Problem details = When the line with "The height and width of the screenshot is (312, 603)." appears below, start repeating lines exactly, and keep going through the line with "The height and width of the screenshot is (332, 348)."; add nothing outside that span.

Data provided =
- Opening Delimiter -
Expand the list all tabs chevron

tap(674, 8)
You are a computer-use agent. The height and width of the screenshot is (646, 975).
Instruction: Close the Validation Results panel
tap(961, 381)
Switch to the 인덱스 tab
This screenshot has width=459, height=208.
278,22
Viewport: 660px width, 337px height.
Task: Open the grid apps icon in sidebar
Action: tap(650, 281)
- Closing Delimiter -
- Opening Delimiter -
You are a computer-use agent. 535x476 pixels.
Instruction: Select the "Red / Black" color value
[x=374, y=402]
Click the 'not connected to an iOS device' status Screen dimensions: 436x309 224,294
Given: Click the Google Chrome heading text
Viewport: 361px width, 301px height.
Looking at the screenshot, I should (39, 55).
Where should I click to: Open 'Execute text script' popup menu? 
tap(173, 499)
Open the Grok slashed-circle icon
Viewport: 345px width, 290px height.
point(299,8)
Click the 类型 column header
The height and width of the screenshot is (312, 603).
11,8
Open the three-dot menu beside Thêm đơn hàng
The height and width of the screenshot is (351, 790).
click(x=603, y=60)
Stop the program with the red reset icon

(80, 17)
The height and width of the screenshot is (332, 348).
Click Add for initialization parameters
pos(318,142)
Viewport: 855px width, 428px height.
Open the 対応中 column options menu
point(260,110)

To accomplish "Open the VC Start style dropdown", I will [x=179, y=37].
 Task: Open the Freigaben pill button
- Closing Delimiter -
Response to this task =
The height and width of the screenshot is (312, 603).
11,8
Open the three-dot menu beside Thêm đơn hàng
The height and width of the screenshot is (351, 790).
click(x=603, y=60)
Stop the program with the red reset icon

(80, 17)
The height and width of the screenshot is (332, 348).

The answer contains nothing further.